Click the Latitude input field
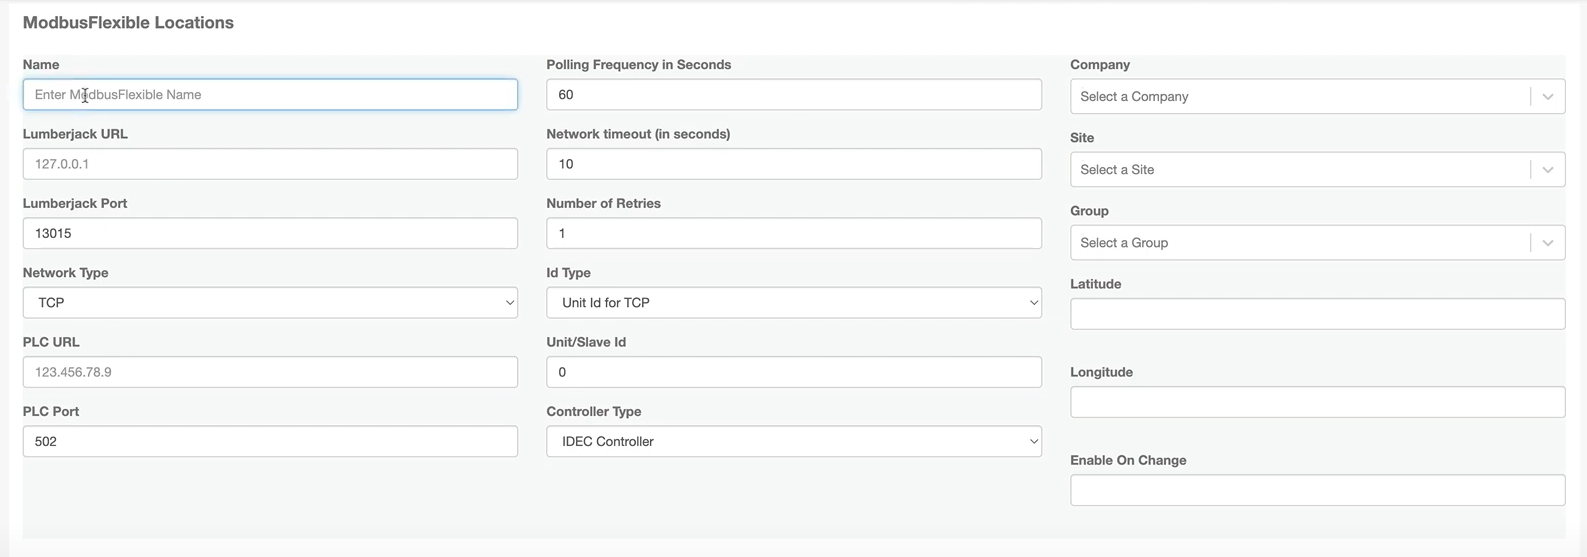This screenshot has width=1587, height=557. point(1318,314)
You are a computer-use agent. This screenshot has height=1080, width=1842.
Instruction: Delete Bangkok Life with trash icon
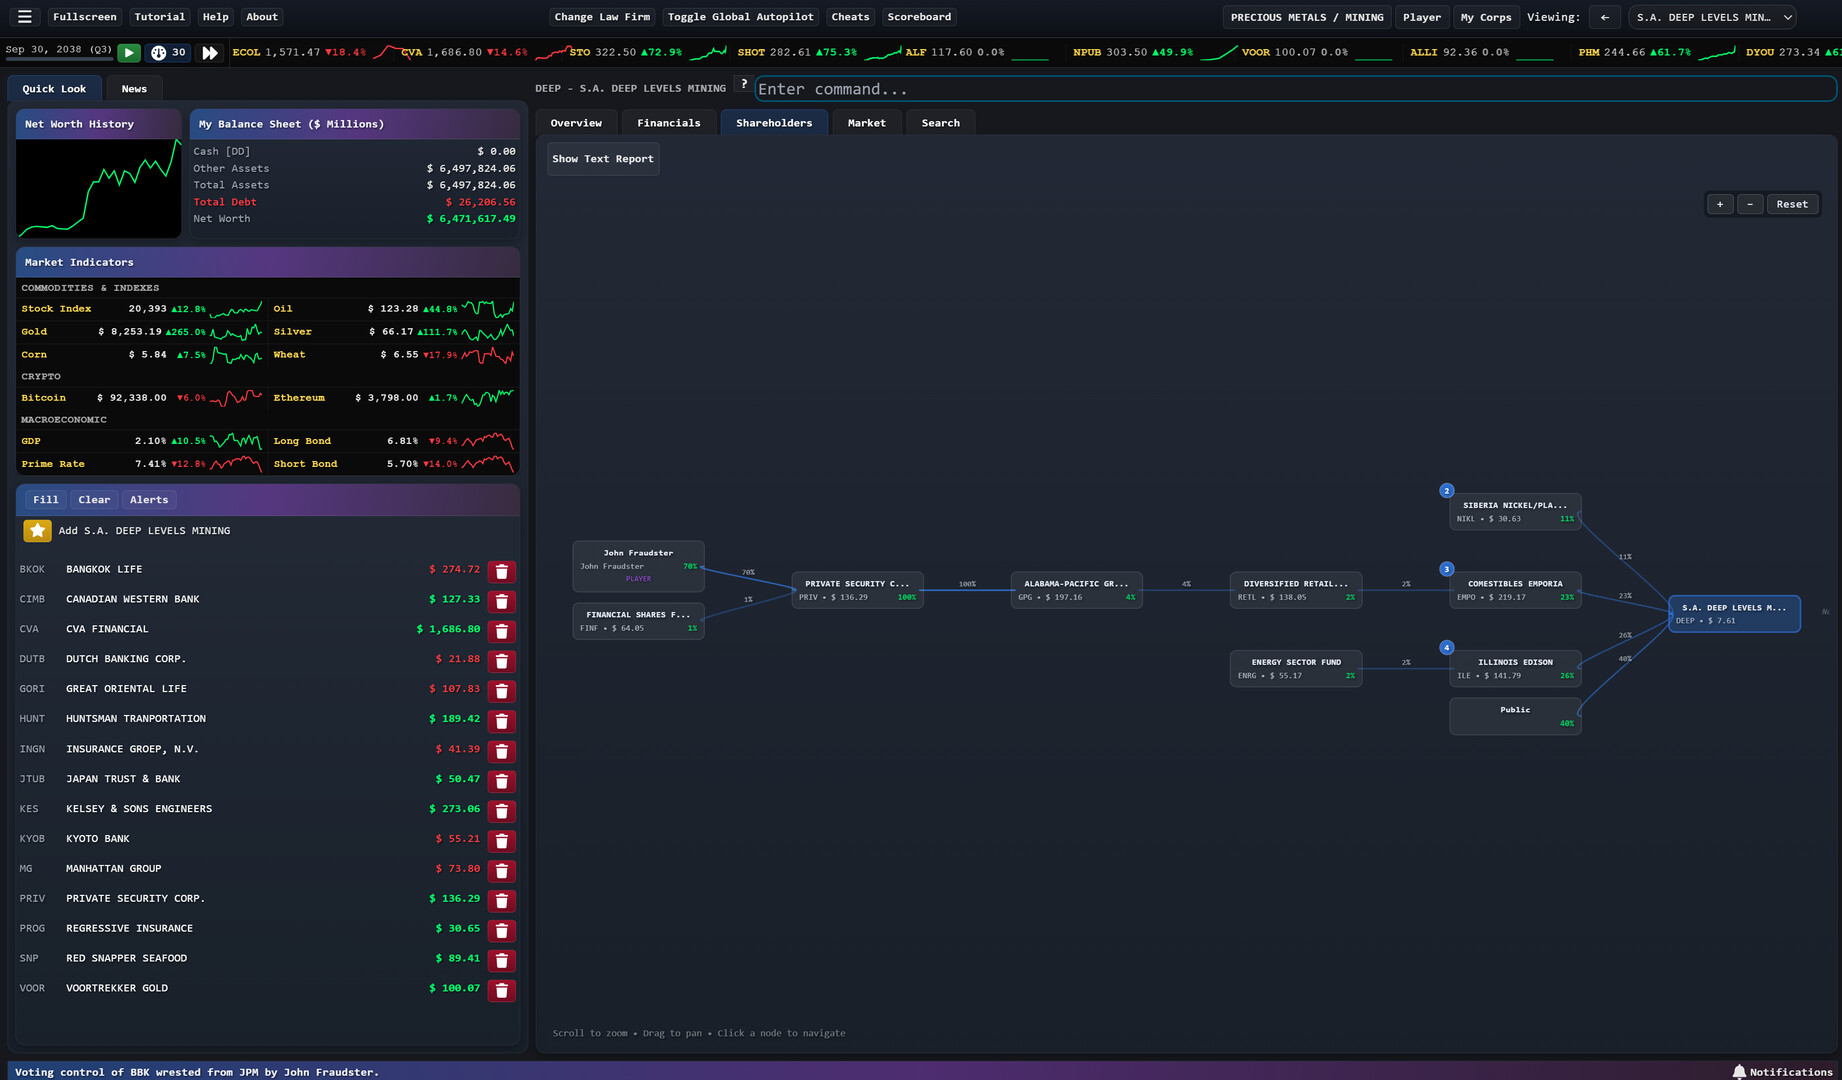pyautogui.click(x=502, y=571)
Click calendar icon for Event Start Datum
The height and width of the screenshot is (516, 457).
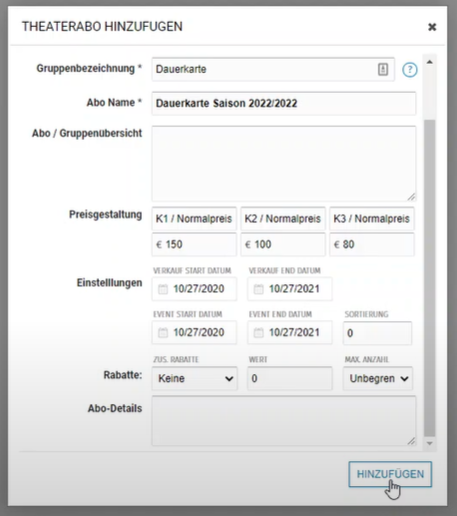pos(163,333)
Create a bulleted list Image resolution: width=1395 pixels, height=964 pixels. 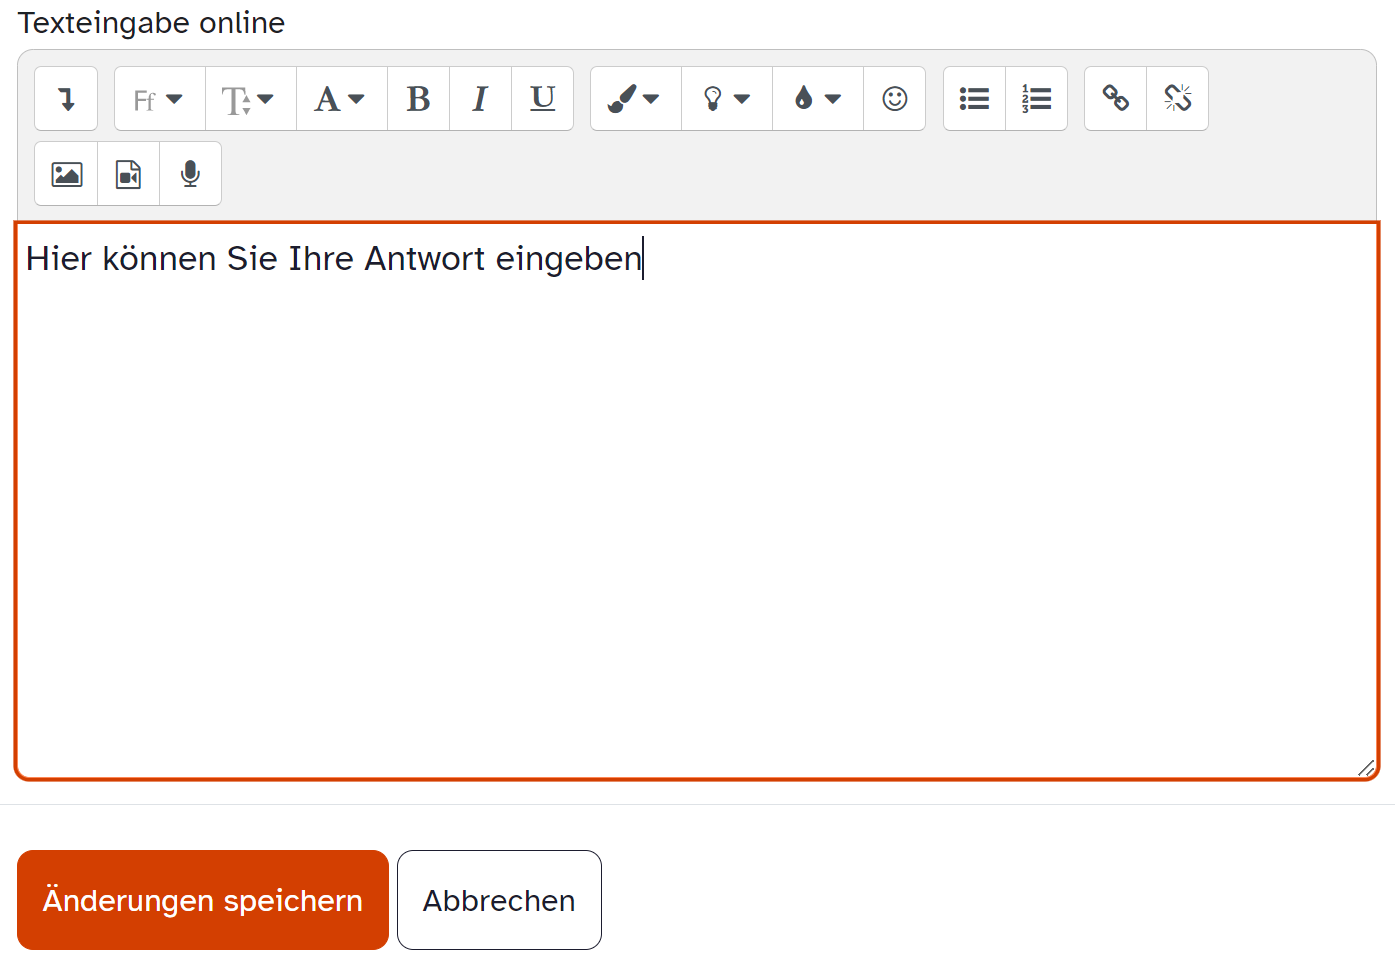973,98
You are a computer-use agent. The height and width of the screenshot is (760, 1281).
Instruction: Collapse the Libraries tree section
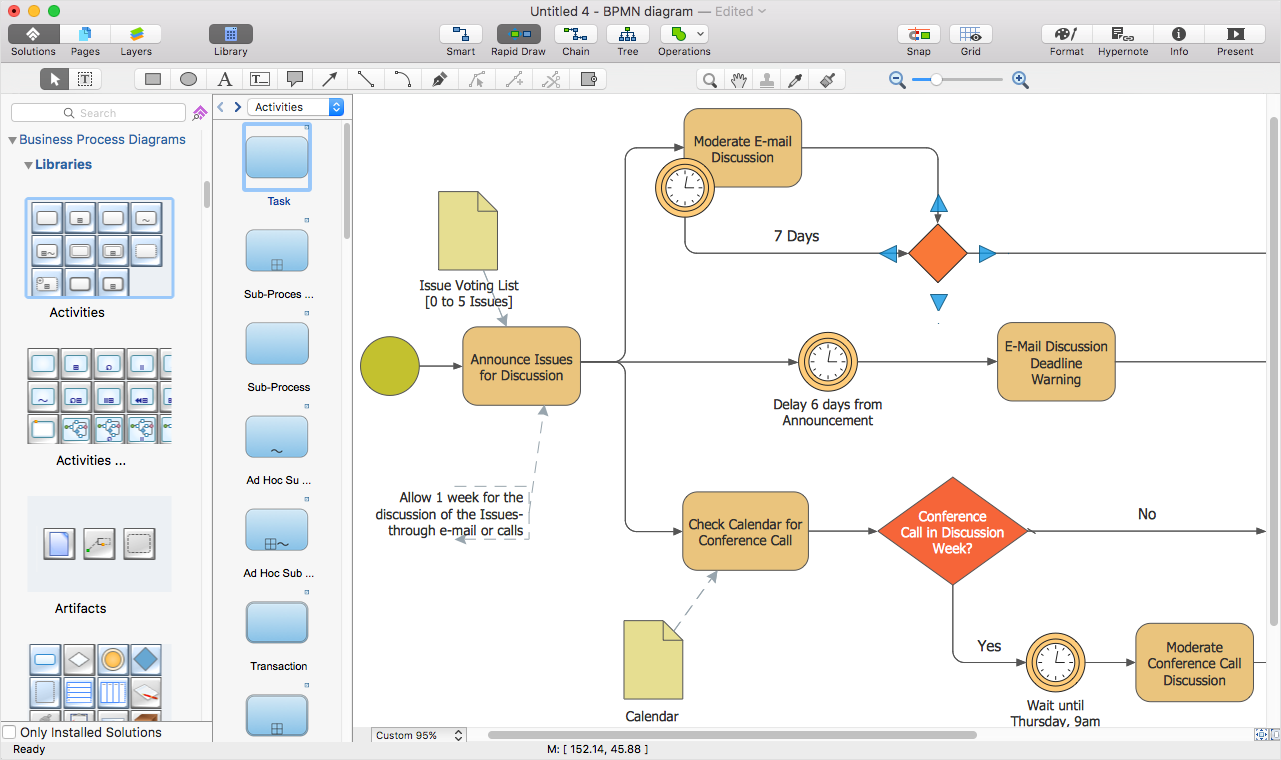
- - - -
- [EXERCISE REQUIREMENTS]: Take the records above from the line with "You are a computer-use agent. The" down to their last line and please copy those lines exactly, without the pictures.

- [RESPONSE TO THE EXERCISE]:
You are a computer-use agent. The height and width of the screenshot is (760, 1281).
Instruction: Collapse the Libraries tree section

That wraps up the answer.